------ Raw records

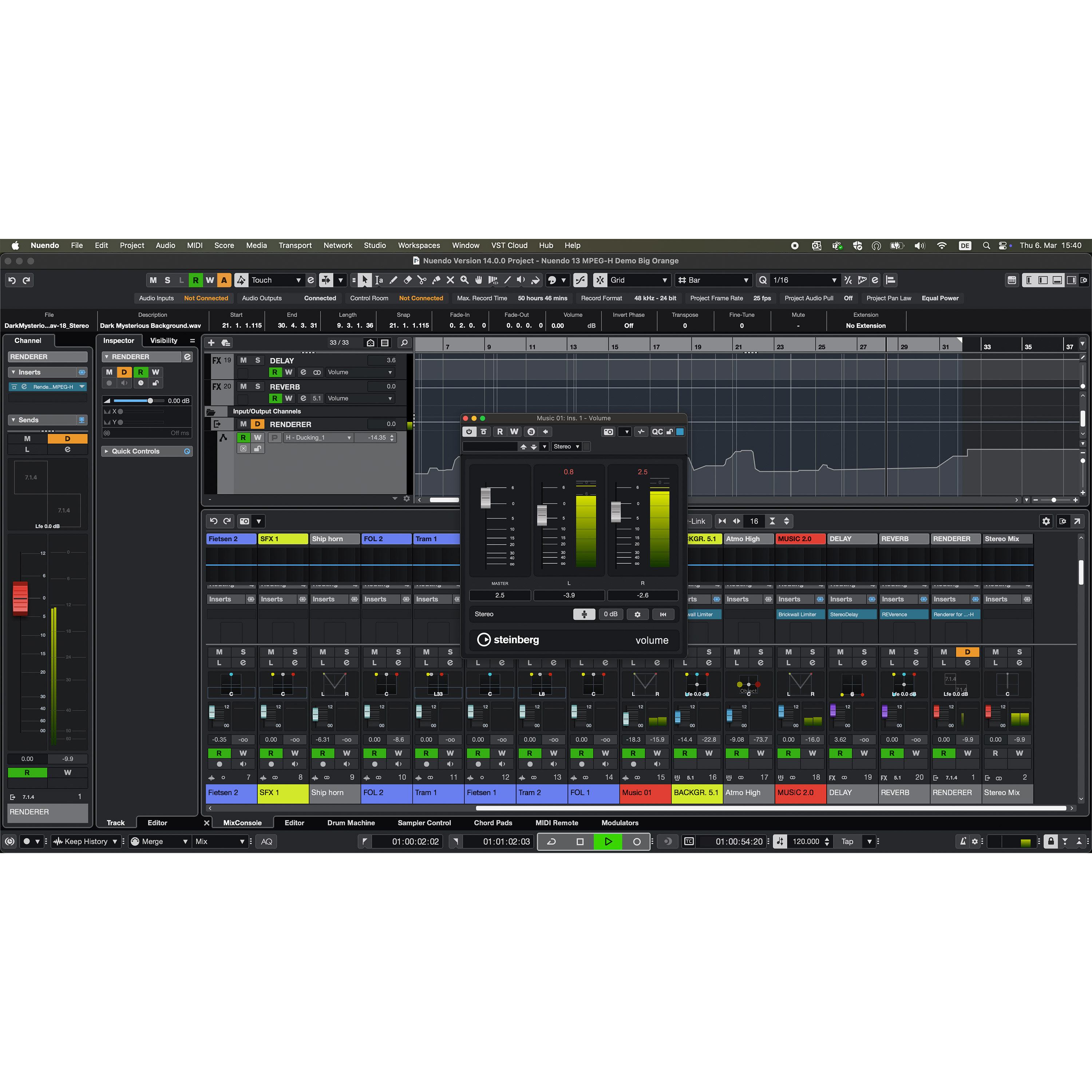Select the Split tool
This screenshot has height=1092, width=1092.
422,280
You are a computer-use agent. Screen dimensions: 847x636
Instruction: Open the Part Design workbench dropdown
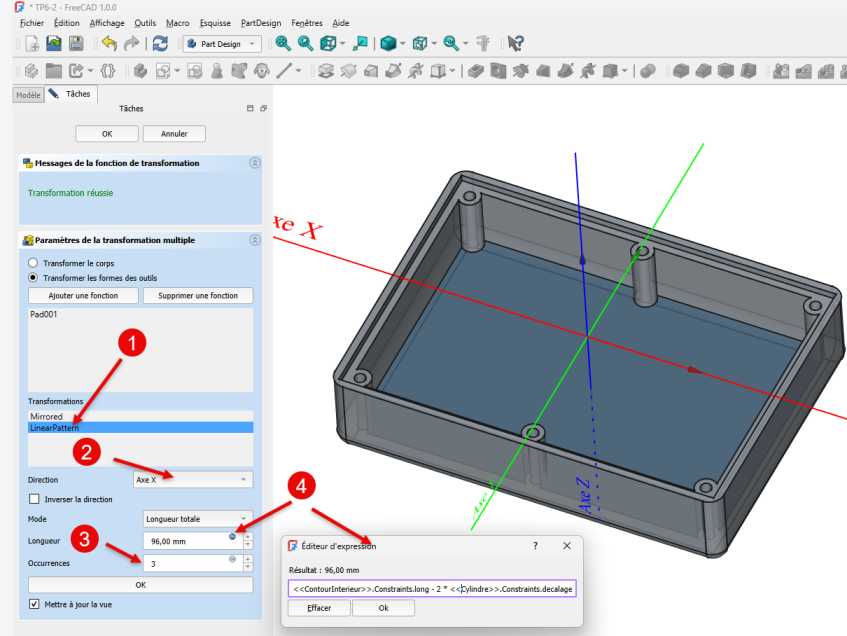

------------

Short problem
Copy every row above word for word, leaving out the pictures.

Written response
Select the Split tool
This screenshot has height=1092, width=1092.
422,280
You are a computer-use agent. Screen dimensions: 847x636
Instruction: Open the Part Design workbench dropdown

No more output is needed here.